Horse and human can go through thick and thin together as friends.
The intelligent animals build close bonds with their caregivers when all contact is based on respect and understanding.
Many people would like to ride and visit one of the around 6,100 riding schools nationwide in order to learn to ride on one of the 65,000 so-called school horses.
According to a study, 2.32 million people in Germany call themselves riders – Germany is one of the countries where equestrian sport is very popular.
But: Do people have to ride horses “to do something with horses”?
And is it even okay to ride horses?
Problems dealing with horses
Hundreds of thousands of horses are ridden every day, not only in tournaments, but also in recreational sports.
Around 600,000 households in Germany have their own horse, 920,000 households have a so-called riding participation.
There are also countless other professional and tournament riders, riding students, leisure and occasional riders.
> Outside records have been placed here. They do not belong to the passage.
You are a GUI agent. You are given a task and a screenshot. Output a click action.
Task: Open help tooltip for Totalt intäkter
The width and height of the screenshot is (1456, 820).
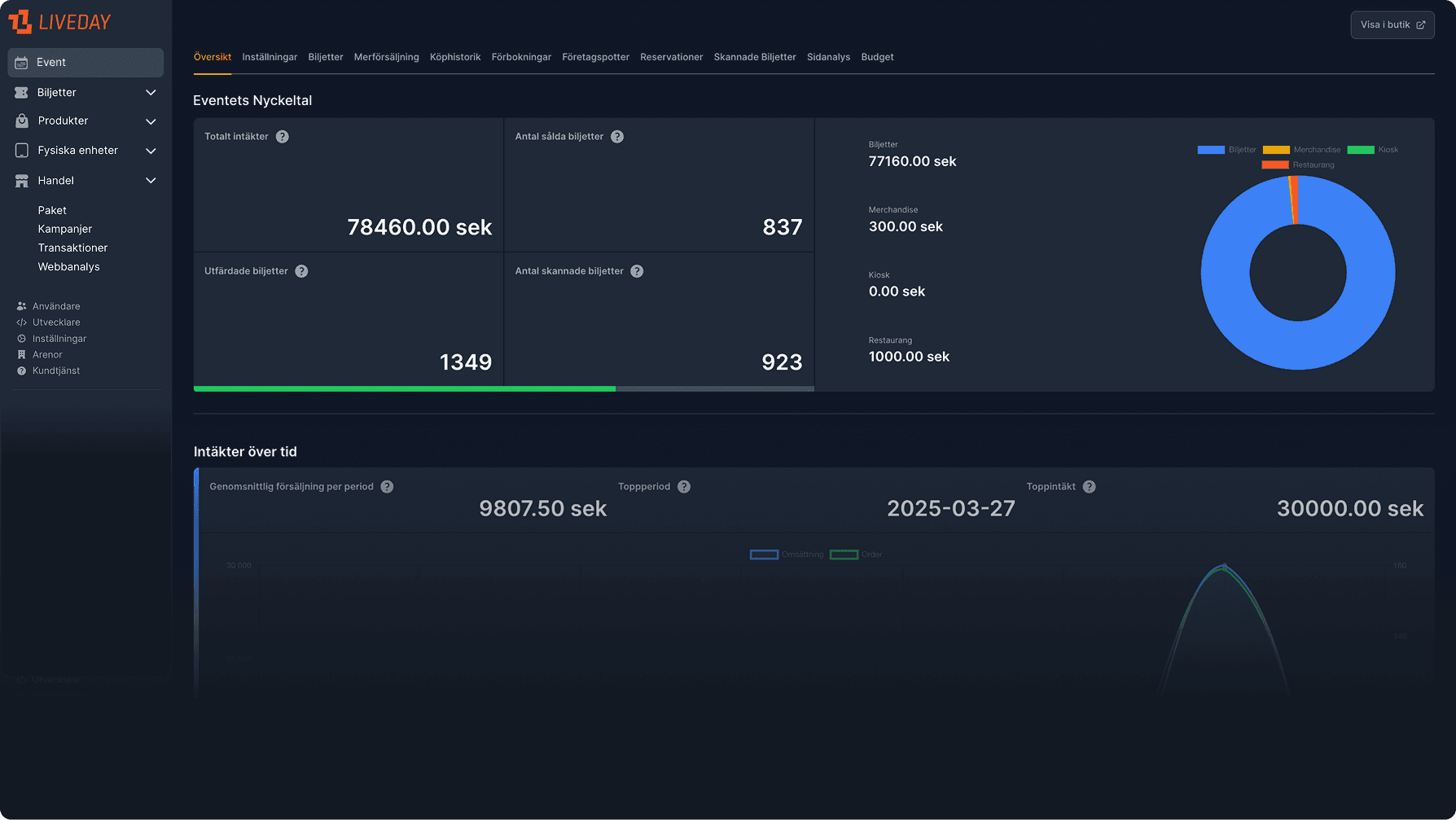[282, 136]
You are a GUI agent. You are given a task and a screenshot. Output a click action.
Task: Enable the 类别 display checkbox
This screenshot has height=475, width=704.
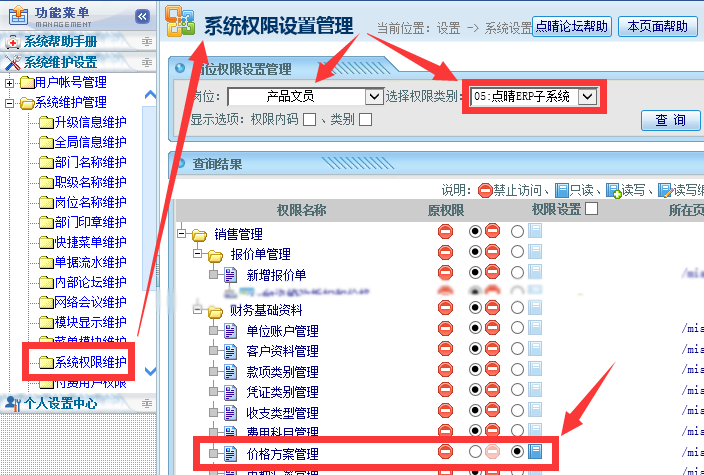365,120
Anyone interested in horses goes horse riding – and that is exactly the problem.
Riding is not the answer to “doing something with horses”, because riding can be physically and psychologically harmful to the horse.
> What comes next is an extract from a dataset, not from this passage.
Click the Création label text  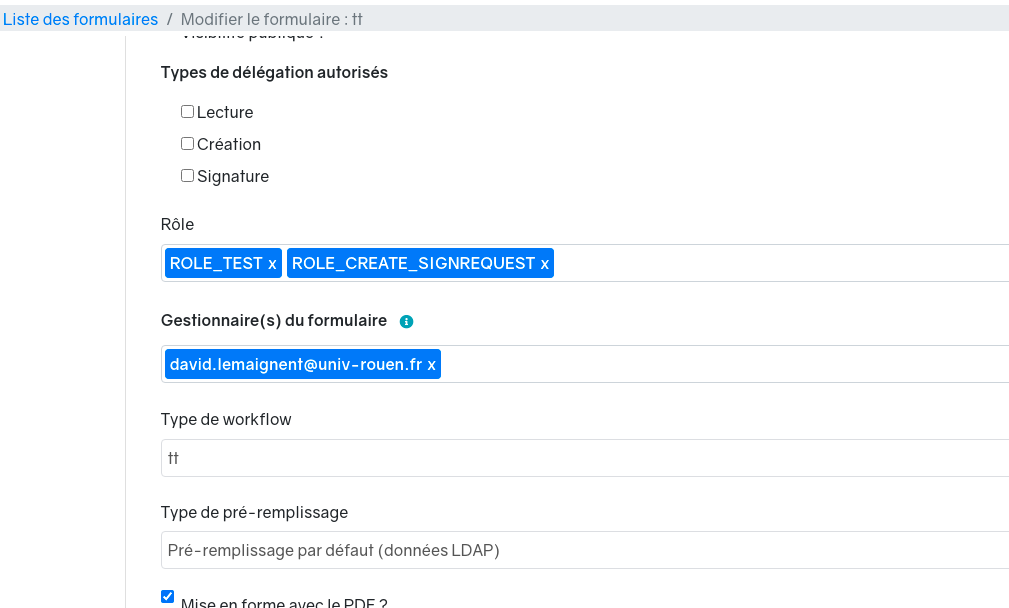229,145
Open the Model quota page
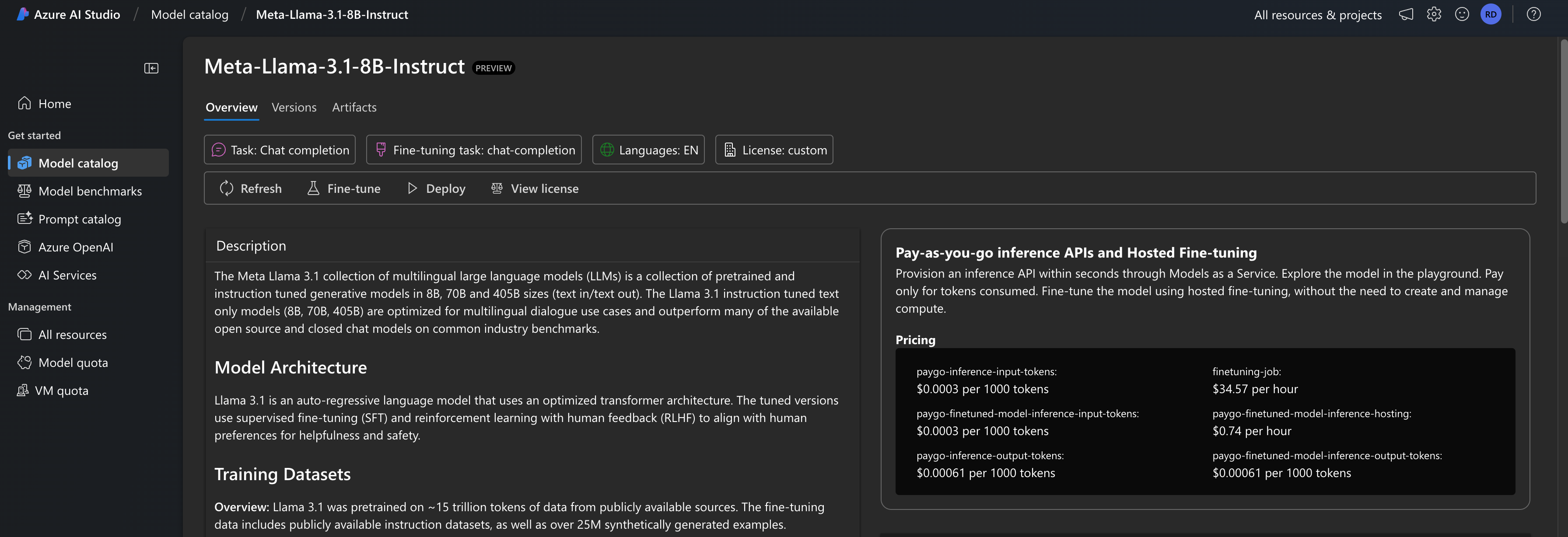This screenshot has height=537, width=1568. (x=73, y=363)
Many horses are exploited by us humans and abused as sports equipment, and not only in tournament sports.
In the leisure sector, too, some so-called horse lovers often put their own interests above those of the horse.
The needs of the animals should be the focus.
Wrong strain has painful consequences
Riding means that a person chooses to get on the back of a horse or pony.
As with all vertebrates, it consists of a complex and sensitive structure of vertebrae, intervertebral discs, ligaments, tendons and muscles.
If you do not know the individual needs of a horse, you cannot respond to them and cause great damage to your horse.
Riding in the wrong seat, excessive weight or unnatural movements can cause back disorders such as “kissing spines”.
The spinous processes that sit in the spine touch each other and painful inflammation occurs.
The images of brutal roller cures, in which the rider pulls the head of a horse by reins in an unnatural position, have also been known to riders and non-riders since the “miracle horse” Totilas.
The serious effects of roll cures have been scientifically researched and proven: Changes and pain in the neck and neck area, impaired breathing as well as stress and anxiety occur.
Even in most riding schools or among hobby riders, the suffering of the horses can be observed again and again:
For example by riders who constantly knock against the sensitive belly of the horse or hold on to the reins, which can be very painful for the animals.
So-called aids such as push reins, in which the head is tied to the bit over the saddle girth, are dangerous and cruel to animals.
These pictures are available from so-called beginners as well as advanced and professional riders
Why are horses ridden at all?
Horses are running animals.
They move around 16 hours a day in an open environment.
They rarely run very long distances in one go, but move forward step by step, for example when grazing. Exercise is also essential for domesticated horses – because without regular opportunities to walk, the animals are demonstrably ill. Insufficient exercise leads to damage to the musculoskeletal system such as osteoarthritis.
The respiratory tract and the digestive mechanism also suffer if they stand too long. The consequences here can include colic, which in the worst case can lead to the death of the animal.
In addition, horses develop behavioral disorders if they are not kept busy.
Examples of these disorders include, but are not limited to, the head, in which the horse compulsively bites into for example feeding troughs or bars swallows air and is a form of stress relief.
Another behavioral disorder is weaving, in which the horse is constantly swinging its head back and forth, stepping from one leg to the other, and standing far apart on its front legs.
Many people may think that riding is the only option to keep the horse busy and to use it to the full. In fact, there are numerous alternatives to horseback riding.
This allows you to do justice to the horse on both a physical and a mental level. And it’s great fun!
Alternatives to riding-Walks through forests, meadows and fields!
The different surfaces are good for the musculoskeletal system of humans and animals, because different muscle groups are used and promoted here.
The common walk strengthens the bond between horse and human. Smaller exercises, such as standing still together, strengthen mutual awareness.
Freehand work promotes loyalty and trust.
Here the horse reacts to non-verbal communication with its human.
Different gaits or changes of direction are trained on the ground.
Work on the free hand should always be done in limited areas.
Skill course from the ground
Exercises are carried out here that are important for both the muscles and the head of the animals and are great fun for them. To get started, you can work with a halter and lead rope from the ground.
Smaller obstacles or poles lying on the ground, for example, promote dexterity and the togetherness of man and horse.
It is important that the horses are neither mentally nor physically overwhelmed and that they are motivated with calm, rewards and positive reinforcement – because horses are not there to entertain us.
And I mean…No, riding is no longer up to date, it is a relic from the past.
It is not okay to build a relationship with only your own decision in mind.
Nobody asks the horse whether it wants to be ridden, by whom, for how long, where and how.
Mankind is always looking for ways to make animals its subjects, animals that obey and allow one to enjoy one’s life without opposition.
It is not possible to demand total submission from another being and still understand it as a love of animals or a healthy relationship
It would only be a small step and we could make the world completely different for all animals.
The horses can be our companions on this path and show us the direction – if we find the courage to respect their free will and free ourselves from myths and falsehoods.